For that reason, Riverside allows Latinos of the same faith to use a church building to have their own service, but also welcomes them to worship with the main congregation.

“I don’t think there should be this expectation for us as African-Americans to say … you must come in and worship according to an African-American style,” said Fordham, whose church has an International Day each year that recognizes the congregation’s different ethnicities.

“Because I think that’s what some of the Euro missionaries did to Africans. And I think that’s inappropriate. So somewhere in between there, I think that we give

people an opportunity to participate with us, but we also give them the option to organize among their own.”

However, accepting a different worship style or diverse congregation could be tough for some if they can’t get past the color of the preacher.

Roland A. Scruggs, 73, recalled the first time he was asked by the United Methodist Church to pastor an all-white congregation just outside of Nashville, Tennessee, in 1995. He said he had “mixed feelings” about going there, but received a warm welcome for the most part, except for a man who left the church because he wasn’t comfortable with a black pastor.

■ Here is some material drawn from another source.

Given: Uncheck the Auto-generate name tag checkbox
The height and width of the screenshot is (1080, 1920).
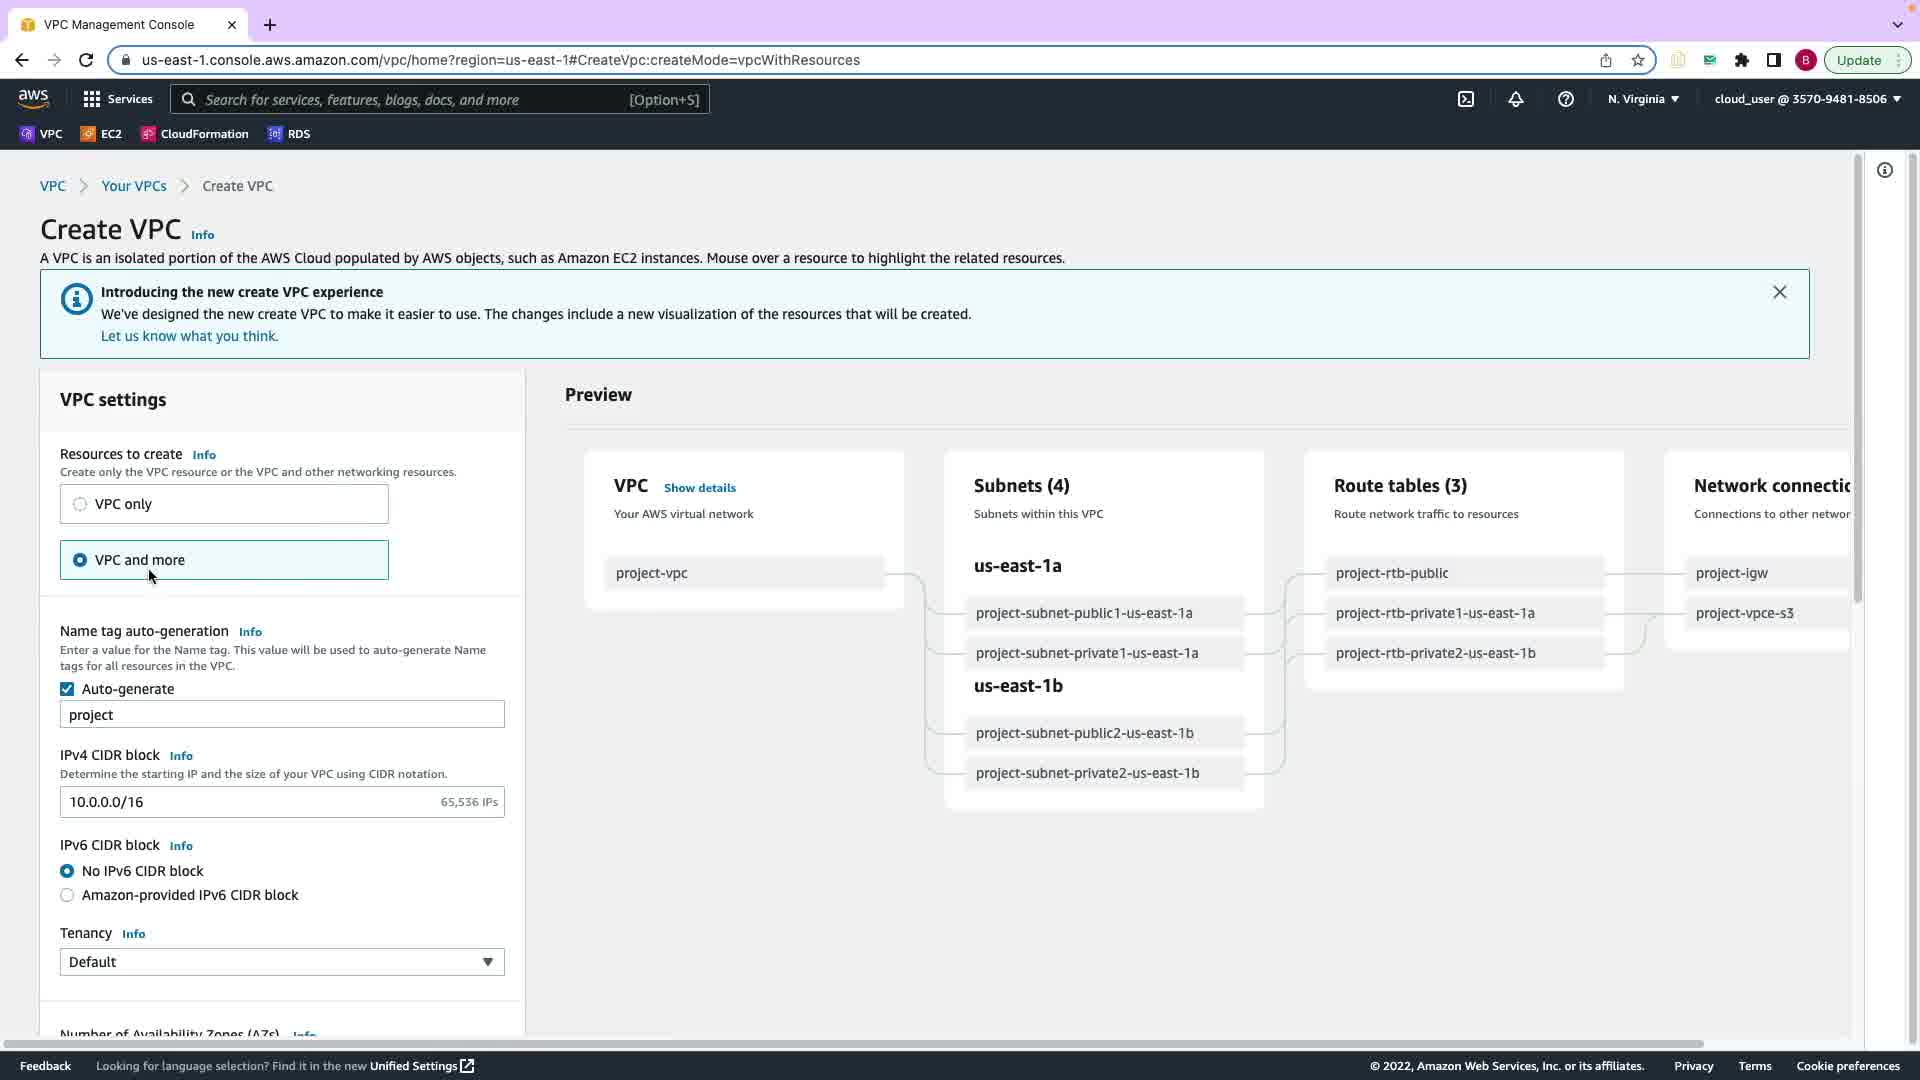Looking at the screenshot, I should (67, 689).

That man, Clifton Baker, talked to the AP recently, and the 64-year-old acknowledged that he “didn’t think it was a good fit for the church at first.”

But he said he eventually changed his mind and asked Scruggs if he could rejoin the church after hearing him preach and personally talking to him.

“We had several conversations and I found out we have a whole lot in common,” said Baker, who asked Scruggs to return to the church to christen his granddaughter. “We became very close friends, and still are.”

Ken Bevel, the black associate pastor at Sherwood Baptist Church, acknowledges the church is different from his roots. But he decided he didn’t just want to reach his own people, but “all people, all nations.”

“I’m used to being around certain people, but I’m willing to put that to the side to reach a bigger audience for Christ,” said Bevel, who is also a retired Marine and one of the stars of the movie “Courageous”.

As the nation prepares to dedicate a monument to Dr. Martin Luther King Jr. in Washington next month, his daughter, Elder Bernice A. King, hopes churches will embrace the universal beliefs of her father and understand that “God is global.”

“We’re going to have to create what we want to see in society within the church,” she said. “I think it begins in the church.”